Crescendo, le jeu vidéo d’après La Flûte enchantée de Mozart © ARTFX

Avec le service de presse enfin, Audrey Brahimi invite des influenceurs à des avant-premières, des événements, des visites et des présentations de saison dédiées. « Nous souhaitons faire parler de nous sur les réseaux, même lorsque les spectacles sont complets. Une seule story d’influenceurs peut attirer autant d’abonnés Instagram que le fruit de quelques mois de travail. » Et encore plus si l’opéra est un milieu qu’ils ne connaissent pas : « Nous aimerions que l’opéra s’impose comme une sortie fréquente chez les jeunes, à l’instar du cinéma ou du restaurant.
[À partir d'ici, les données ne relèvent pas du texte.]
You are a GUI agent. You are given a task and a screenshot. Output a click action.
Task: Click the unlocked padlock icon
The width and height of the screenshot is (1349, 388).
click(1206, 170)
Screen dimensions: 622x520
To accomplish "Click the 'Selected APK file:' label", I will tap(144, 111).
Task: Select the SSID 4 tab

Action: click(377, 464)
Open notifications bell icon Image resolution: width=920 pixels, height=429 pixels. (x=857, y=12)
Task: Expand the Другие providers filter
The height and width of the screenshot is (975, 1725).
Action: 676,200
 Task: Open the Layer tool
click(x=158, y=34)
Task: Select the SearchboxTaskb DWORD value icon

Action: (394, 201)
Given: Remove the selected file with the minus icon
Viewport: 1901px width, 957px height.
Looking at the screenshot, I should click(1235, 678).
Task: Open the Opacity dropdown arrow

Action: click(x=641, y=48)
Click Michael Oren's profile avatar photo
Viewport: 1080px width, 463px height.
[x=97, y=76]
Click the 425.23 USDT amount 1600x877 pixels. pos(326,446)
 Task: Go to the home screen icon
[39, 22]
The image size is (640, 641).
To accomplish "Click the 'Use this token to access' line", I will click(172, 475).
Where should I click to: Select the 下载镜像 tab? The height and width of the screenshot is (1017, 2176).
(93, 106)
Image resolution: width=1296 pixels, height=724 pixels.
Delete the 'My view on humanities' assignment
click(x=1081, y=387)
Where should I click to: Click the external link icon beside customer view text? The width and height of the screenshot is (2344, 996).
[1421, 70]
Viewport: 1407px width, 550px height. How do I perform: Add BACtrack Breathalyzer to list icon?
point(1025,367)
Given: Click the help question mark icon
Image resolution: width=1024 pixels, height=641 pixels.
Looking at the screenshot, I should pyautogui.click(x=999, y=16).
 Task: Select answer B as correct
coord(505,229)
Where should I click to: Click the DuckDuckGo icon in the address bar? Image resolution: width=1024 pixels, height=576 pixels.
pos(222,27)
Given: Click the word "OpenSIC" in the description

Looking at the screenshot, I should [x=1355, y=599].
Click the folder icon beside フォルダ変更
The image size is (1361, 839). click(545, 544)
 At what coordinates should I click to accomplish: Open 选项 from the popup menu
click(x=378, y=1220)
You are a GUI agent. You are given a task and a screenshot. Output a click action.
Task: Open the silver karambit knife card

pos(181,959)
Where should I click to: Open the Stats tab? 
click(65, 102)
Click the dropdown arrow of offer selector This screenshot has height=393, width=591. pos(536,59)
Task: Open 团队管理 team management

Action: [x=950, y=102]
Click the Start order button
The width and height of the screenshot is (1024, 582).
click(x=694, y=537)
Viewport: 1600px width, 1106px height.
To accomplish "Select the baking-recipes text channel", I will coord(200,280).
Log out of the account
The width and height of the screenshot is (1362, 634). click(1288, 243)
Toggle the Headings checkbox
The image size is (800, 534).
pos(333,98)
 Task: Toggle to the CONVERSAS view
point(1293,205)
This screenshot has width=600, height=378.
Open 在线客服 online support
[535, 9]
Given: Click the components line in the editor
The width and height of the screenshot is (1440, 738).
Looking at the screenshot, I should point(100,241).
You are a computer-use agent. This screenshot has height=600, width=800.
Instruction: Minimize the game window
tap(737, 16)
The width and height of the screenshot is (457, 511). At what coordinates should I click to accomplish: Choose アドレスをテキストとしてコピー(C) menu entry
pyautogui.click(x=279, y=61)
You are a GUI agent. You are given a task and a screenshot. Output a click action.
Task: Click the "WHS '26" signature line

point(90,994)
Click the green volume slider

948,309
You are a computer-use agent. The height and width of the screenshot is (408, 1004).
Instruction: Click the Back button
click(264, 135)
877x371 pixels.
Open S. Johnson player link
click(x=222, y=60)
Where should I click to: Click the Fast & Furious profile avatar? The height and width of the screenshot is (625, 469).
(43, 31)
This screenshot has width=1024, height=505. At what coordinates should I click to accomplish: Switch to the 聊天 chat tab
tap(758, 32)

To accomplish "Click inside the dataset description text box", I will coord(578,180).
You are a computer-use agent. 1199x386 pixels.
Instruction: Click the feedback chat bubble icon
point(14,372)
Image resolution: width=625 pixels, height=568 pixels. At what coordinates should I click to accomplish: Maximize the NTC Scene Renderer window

Tous les relais de communication ont un rôle à jouer ! »

THIBAULT VICQ

À voir :

Die Zauberflöte de Wolfgang Amadeus Mozart, avec In Sung Sim (Sarastro), Amitai Pati (Tamino), Blaise Malaba (Sprecher), Rainelle Krause (Königin der Nacht), Athanasia Zöhrer (Pamina), Mikhail Timoshenko (Papageno), Norma Nahoun (Papagena) et Benoît Rameau (Monostatos), sous la direction de Constantin Trinks, et dans une mise en scène d’Anne Bernreitner, à l’Opéra Orchestre National Montpellier Occitanie, du 13 au 19 janvier 2023.